Named Sets and Block Computation in SSAS 2012

Greg Galloway (who really should blog more often!) recently came across an otherwise undocumented query performance optimisation in SSAS 2012: using named sets inside aggregate functions in MDX no longer prevents the use of block computation/bulk mode.

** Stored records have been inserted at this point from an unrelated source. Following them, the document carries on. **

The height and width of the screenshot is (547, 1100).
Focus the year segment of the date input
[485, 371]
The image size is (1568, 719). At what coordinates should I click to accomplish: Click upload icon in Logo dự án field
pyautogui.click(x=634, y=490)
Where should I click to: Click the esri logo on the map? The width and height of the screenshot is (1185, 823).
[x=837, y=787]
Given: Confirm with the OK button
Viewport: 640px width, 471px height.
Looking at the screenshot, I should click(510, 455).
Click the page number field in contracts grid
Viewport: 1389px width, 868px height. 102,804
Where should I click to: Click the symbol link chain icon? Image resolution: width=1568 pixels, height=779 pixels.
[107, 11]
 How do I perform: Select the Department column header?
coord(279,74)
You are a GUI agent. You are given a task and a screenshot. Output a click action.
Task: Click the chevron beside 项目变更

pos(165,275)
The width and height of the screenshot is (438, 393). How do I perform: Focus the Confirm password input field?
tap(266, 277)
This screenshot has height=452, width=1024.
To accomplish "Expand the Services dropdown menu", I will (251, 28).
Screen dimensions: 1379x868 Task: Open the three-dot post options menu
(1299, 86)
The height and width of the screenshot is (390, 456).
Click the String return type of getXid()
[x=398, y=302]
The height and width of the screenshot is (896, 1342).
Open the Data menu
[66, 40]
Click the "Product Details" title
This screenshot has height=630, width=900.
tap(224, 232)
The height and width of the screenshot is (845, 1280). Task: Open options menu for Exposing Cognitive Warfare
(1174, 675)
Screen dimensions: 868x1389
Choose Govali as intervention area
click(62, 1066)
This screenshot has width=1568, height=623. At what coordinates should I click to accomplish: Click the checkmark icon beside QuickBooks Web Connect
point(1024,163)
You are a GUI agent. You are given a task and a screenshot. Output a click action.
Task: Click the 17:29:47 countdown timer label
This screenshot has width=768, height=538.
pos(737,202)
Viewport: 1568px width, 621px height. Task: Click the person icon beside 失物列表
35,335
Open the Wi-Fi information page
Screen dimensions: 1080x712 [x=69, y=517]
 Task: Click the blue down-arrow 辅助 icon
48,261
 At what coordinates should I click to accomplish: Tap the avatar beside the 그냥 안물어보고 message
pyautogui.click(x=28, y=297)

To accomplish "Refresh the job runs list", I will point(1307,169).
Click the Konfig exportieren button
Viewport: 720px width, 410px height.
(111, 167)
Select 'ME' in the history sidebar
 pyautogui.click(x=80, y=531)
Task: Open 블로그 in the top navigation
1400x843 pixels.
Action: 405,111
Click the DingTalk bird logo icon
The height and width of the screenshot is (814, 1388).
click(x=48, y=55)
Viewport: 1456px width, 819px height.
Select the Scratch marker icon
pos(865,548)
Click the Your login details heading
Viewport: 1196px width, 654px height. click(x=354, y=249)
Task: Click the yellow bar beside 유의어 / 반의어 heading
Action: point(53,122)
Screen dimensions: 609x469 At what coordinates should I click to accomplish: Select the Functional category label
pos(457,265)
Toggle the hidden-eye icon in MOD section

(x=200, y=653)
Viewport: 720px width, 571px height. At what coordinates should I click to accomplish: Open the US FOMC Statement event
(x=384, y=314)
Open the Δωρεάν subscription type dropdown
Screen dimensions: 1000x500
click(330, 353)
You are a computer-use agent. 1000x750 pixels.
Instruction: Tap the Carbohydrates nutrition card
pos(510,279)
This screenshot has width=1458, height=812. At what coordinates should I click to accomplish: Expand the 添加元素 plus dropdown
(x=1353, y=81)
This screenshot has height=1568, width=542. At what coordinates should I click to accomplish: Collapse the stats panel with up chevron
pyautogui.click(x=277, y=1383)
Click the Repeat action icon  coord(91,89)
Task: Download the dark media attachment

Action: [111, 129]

This was something that was explicitly called out as a Bad Thing To Do in Books Online (the link to the page in question is now dead though, possibly because it’s being updated), but here’s an example of a query that will now run much faster in SSAS 2012 Multidimensional than it used to in R2:

with
set myset as {[Customer].[Customer].[Customer].members}
member measures.demo as
sum(myset,[Measures].[Internet Sales Amount])
select measures.demo on 0,
[Date].[Calendar Year].members on 1
from [Adventure Works]

There are still situations where block computation can’t be used however, namely when the Current() function is used (which are going to be very rare I think):

with
set myset as {[Customer].[Customer].[Customer].members}
member measures.demo as
sum(myset
, iif(myset.current is [Customer].[Customer].&[20075]
, 0, [Measures].[Internet Sales Amount])
)
select measures.demo on 0,
[Date].[Calendar Year].members on 1
from [Adventure Works]

Thanks also to Jeffrey Wang for the background on this.

22 thoughts on “Named Sets and Block Computation in SSAS 2012

  1. Yes, I’ve tested the same query now (on SQL 2012 BI edition) mentioned in your previous post (http://cwebbbi.wordpress.com/2011/03/16/referencing-named-sets-in-calculations/)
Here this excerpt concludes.